Regia di David Leitch, Chad Stahelski vedi scheda film
Keanu Reeves ha un ottimo ed invidiabile rapporto col tempo che passa: cinquanta primavere scoccate quest'anno ed eccolo tornare alla ribalta col nuovo action movie con cui il protagonista di Matrix (ma anche di molto altro meglio, a dirla tutta) tenta il rilancio dopo il flop artistico e commerciale del fiacco e ridondante 47 Ronin.
John Wick ha una trama che leggerete qui sopra, un resoconto che ha il buon gusto di non svelare tutti i retroscena kich e sopra le righe che una storia di una implacabile vendetta si trascina dietro: una vicenda che sarebbe piaciuta moltssimo a Stallone, re dei cacirri e e dei catenazzi, che col suo tremendo ma insieme adorabilmente demente Cobra ha osato l'inverosimile a fine anno Ottanta, sfidando tutte le regole del buon gusto.
Qui non andiamo molto lontano: l'eroe inconsolabile ha perso la bellissima moglie, che tuttavia prima di morire è così brillante da organizzare che gli recapitino una cagnetta adorabile in modo che l'inconsolabile possa trovare pace e una creatura che gli ricordi l'amata (immortale?).

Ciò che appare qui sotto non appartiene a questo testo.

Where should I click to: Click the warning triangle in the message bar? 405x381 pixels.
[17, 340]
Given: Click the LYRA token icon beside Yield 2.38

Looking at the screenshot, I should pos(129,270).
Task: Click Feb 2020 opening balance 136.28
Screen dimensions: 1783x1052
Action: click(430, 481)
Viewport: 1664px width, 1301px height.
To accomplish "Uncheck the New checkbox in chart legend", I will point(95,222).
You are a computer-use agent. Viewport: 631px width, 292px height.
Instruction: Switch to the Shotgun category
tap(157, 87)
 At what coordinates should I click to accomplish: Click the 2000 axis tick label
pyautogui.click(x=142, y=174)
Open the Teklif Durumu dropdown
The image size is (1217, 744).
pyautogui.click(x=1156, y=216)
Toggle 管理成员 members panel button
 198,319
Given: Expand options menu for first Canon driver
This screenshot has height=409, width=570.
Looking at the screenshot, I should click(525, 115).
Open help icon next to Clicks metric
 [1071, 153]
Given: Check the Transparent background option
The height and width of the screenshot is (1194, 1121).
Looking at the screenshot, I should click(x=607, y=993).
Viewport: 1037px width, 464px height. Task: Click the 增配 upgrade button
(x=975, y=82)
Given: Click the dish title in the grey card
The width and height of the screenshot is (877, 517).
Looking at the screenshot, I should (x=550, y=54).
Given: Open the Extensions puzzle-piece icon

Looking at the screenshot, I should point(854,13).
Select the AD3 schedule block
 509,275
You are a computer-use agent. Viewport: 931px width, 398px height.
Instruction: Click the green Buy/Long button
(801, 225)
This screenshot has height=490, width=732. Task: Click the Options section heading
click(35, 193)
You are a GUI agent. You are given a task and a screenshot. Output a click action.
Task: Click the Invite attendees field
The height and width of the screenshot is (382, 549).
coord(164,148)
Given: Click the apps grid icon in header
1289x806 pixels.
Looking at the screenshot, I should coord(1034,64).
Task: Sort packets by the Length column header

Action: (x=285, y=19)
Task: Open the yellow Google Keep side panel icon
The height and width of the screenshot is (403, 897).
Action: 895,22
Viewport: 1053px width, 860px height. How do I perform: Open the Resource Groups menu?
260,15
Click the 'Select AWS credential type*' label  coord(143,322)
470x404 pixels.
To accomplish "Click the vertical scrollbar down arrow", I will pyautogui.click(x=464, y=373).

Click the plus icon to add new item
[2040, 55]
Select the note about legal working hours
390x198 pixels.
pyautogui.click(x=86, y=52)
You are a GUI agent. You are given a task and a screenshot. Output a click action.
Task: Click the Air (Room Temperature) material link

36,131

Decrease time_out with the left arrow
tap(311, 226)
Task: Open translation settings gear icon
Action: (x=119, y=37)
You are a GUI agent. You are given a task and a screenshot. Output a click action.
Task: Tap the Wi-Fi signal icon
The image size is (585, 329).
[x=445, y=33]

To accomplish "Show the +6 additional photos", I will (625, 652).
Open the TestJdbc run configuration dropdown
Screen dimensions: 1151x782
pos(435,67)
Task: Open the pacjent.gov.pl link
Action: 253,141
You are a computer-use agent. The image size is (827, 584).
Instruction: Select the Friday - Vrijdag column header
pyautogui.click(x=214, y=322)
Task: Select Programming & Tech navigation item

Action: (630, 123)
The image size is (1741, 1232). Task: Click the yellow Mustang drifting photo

Scene di affiatamento e simpatia reciproca da spot della carta igienica, fino a quando la sfiga non gli mette di fronte il malvagio figlio viziato di un ricco boss russo. Il quale, innamoratosi della stupenda Ford Mustang di John, tutta a nuovo e luccicante che sembra quella di Steve McQueen, e ricevuto il diniego sdegnato del proprietario a vendergliela, fa irruzione nella splendda villa post moderna di Wick, lo pesta a sangue, gli uccide il cagnetto e si porta via la macchina.
In quel momento scopriamo che John Wick non è un ricco qualunque, ma un assassino, il killer migliore ritiratosi a vita privata. Almeno fino all'irruzione in villa.
Tutto acciaccato dai colpi ricevuti, troverà le motivazioni per sfondare il pavimento di casa che nasconde un arsenale, armarsi e partire per farsi giustizia.
Da qui parte la “stallonata” in stile reaganiano, così assurda da risultare comunque divertente, dinamica e sin appassionante, sforzandosi per una volta di accettare la basicità primitiva della vicenda, pronti ad accettare tutto quanto verrà con arrendevole rilassata rassegnazione.
E Keanu si muove al ralenti e non solo come ai tempi di Matrix, bello e corvino frutto di un miracolo genetico che solo la mescolanza ed il caso benevolo possono generare.
Botte, colpi sparati in testa, crani che esplodono, pallottole che crivellano; il boss dei boss, padre di cotanto scellerato figlio ladro e viziato, ha il volto, questa volta esageratamente espressivo e rozzamente caricaturale dopo decine di film girati in costante fissità, del Micharl Nyqwist della trilogia scandinava di “Uomini che odiano le donne”. Willem Defoe è un killer coscienzioso e leale (col nostro eroe), e Ian McShane un cattivo shakespeariano esemplare.
John Wick, che vede tra i molti produttori coinvolti lo stesso Reeves e l'ex casalinga disperata Eva Longoria - intervallato ogni dieci secondi da immagini della metropoli notturma ripresa da ogni angolatura, spesso dall'alto - è il film completamente privo di buon gusto e buon senso in grado di rilanciare un divo, uno come il nostro che ha il portamento giusto ed il fascino per durare ancora nel tempo.
John Wick, preso con il giusto spirito, e guardato staccando almeno un po' la spina cerebrale, può risultare accattivante e godibile, con la sua aurea crepuscolare e le sue atmosfere rarefatte e ricercate, dove l'arredamento stilizzato e sempre azzeccato deve costantemente fare i conti con i fiumi di sangue e materia celebrale che fuoriescono dai corpi crivellati dalla sete di vendetta e di giustizia.